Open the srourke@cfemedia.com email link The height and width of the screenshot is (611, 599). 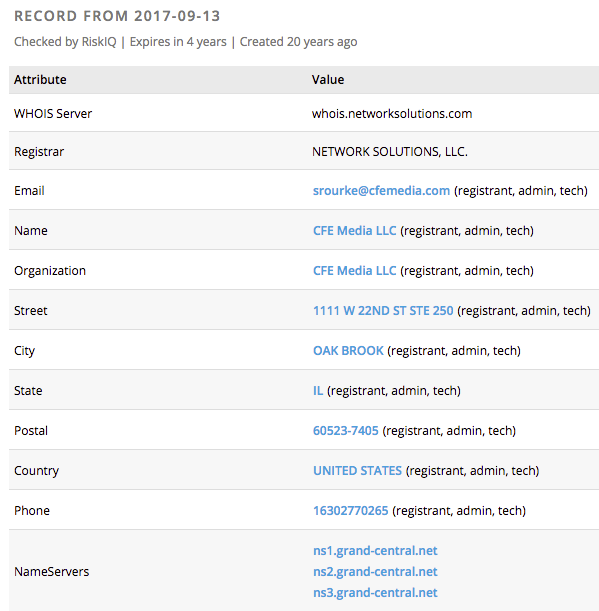coord(381,191)
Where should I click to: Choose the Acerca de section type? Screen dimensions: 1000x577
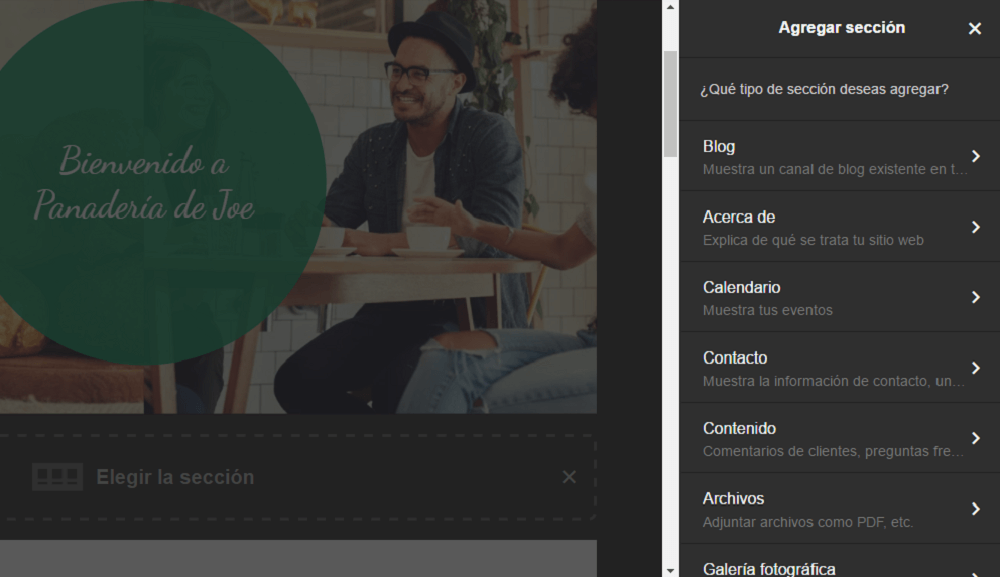[739, 217]
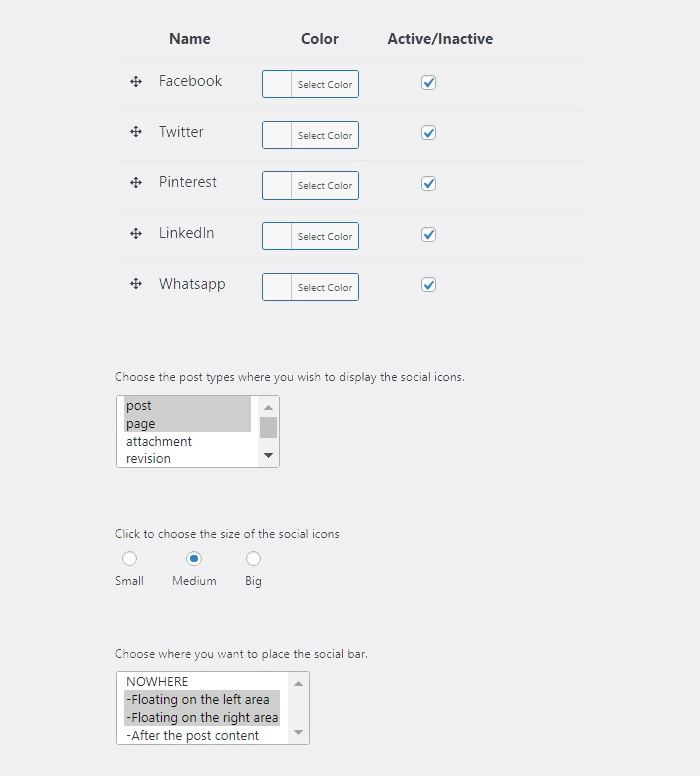Click the drag handle icon beside Pinterest
This screenshot has height=776, width=700.
[136, 183]
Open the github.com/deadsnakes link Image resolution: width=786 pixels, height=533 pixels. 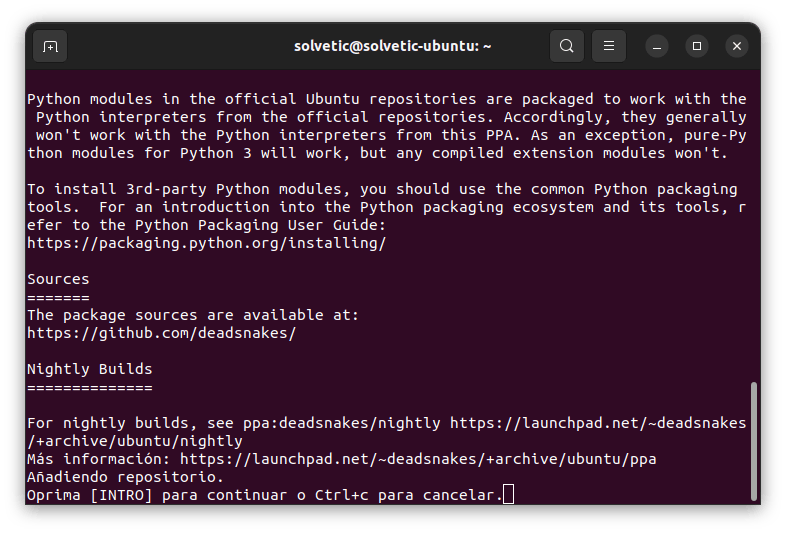click(161, 333)
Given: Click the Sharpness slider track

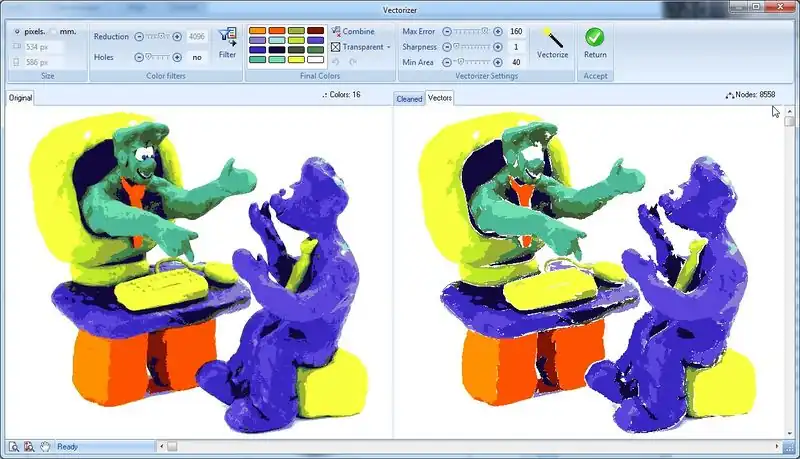Looking at the screenshot, I should [471, 47].

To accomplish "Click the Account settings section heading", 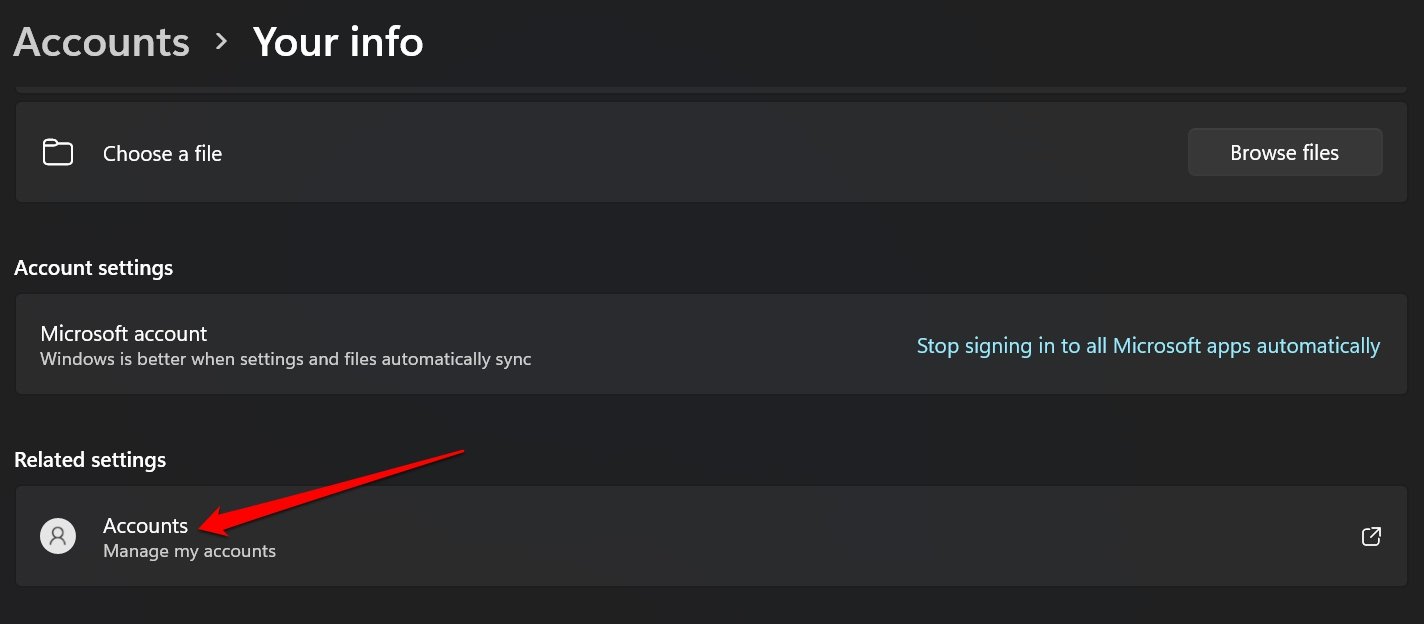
------------------------------------------------
- Work task
Return the lines from the one containing "Given: Click the Sharpness slider track" through the last line of the records, both included, exactly as written and with no pictures.

- Written response
Given: Click the Sharpness slider track

Looking at the screenshot, I should [471, 47].

To accomplish "Click the Account settings section heading", 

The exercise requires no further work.